Lowering switchinterval makes a useful probe. The dumps stay uninterruptible at any interval. The cooperative phases, though, can be interrupted ten times as often at a tenth of the interval — and each interruption costs the listcomp only the microseconds ingest actually spends. At 0.0005s:
lag_avg= 30.7 lag_max= 82.6
lag_avg= 36.9 lag_max= 82.7
lag_avg= 44.6 lag_max= 81.8
... 6 mins later
lag_avg= 46.9 lag_max= 85.9
lag_avg= 33.2 lag_max= 82.0
lag_avg= 44.6 lag_max= 86.9
The lag still spikes to roughly one json.dumps freeze (~72ms at this HOLD_SIZE, measured standalone) — but it drains in the next cooperative window instead of compounding. Flat instead of climbing. The probe has split the lag in two: the part that responded to the interval was time spent waiting to reacquire; the part that didn’t move is the uninterruptible hold.
schematic, not to scale, each `|` is a handoff to ingest
interval 5ms: [listcomp....]|[xxx dumps xxx][listcomp....]|[xxx dumps xxx]
interval 0.5ms: [lc]|[lc]|[lc]|[lc]|[xxx dumps xxx][lc]|[lc]|[lc]|[lc]|
It’s a probe, not a fix. A shorter interval means the GIL changes hands more often, and every handoff costs something — lowering it globally just buys overhead and slows genuinely CPU-bound work. What it bought here is a diagnosis: one lever, and the lag decomposed into reacquisition and hold. Process isolation — the change already running in production — kills both.
Takeaways
The cost was waiting, not working. A co-resident thread with a heavier payload didn’t out-compute the ingest threads — it out-held them. And the time they spent waiting for the GIL appeared on no meter, because work-rate meters count work done and waiting produces none. That’s not a gap in the tooling; it’s what those meters are, by construction.
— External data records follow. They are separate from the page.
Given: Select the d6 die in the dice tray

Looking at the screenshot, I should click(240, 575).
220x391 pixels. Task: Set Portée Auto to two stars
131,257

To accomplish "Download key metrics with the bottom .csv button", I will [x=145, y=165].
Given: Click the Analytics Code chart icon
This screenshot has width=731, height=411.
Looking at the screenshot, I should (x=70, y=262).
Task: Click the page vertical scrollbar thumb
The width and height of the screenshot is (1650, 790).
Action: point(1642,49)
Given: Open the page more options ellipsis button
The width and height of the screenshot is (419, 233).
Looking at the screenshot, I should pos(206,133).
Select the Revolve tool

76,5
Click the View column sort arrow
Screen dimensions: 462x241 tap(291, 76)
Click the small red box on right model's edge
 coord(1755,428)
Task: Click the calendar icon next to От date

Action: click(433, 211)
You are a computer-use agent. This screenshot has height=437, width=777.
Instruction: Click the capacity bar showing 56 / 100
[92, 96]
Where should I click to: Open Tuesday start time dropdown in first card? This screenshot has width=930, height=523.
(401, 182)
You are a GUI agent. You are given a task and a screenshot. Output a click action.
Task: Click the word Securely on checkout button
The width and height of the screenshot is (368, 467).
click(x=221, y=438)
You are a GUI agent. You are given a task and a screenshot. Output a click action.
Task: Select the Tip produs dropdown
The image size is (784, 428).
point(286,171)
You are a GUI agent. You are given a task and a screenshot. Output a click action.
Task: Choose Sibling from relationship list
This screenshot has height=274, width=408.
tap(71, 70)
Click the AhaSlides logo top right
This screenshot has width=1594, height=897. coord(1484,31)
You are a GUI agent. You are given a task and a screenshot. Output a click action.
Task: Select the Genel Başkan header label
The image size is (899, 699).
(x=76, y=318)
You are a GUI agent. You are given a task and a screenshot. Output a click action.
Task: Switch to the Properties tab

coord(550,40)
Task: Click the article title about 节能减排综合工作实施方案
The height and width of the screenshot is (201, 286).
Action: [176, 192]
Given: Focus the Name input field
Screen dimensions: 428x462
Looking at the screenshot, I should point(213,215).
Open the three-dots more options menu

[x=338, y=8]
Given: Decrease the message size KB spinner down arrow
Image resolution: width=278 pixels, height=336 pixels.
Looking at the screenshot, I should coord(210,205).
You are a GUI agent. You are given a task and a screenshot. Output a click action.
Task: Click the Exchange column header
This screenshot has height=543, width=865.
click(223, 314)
Two modes, one sentence: at bytecode boundaries the victim pays per handoff; inside a C-extension hold the perpetrator extorts per hold. Separation kills both — which is why isolating the threads is the fix, not a tuning exercise.
Operationally: measure end-to-end age. Component throughput tells you each part is moving; only age tells you the system is keeping up.
Do I still trust the dashboards? Yes — to answer the questions they measure. I’ve just stopped asking them the one they can’t.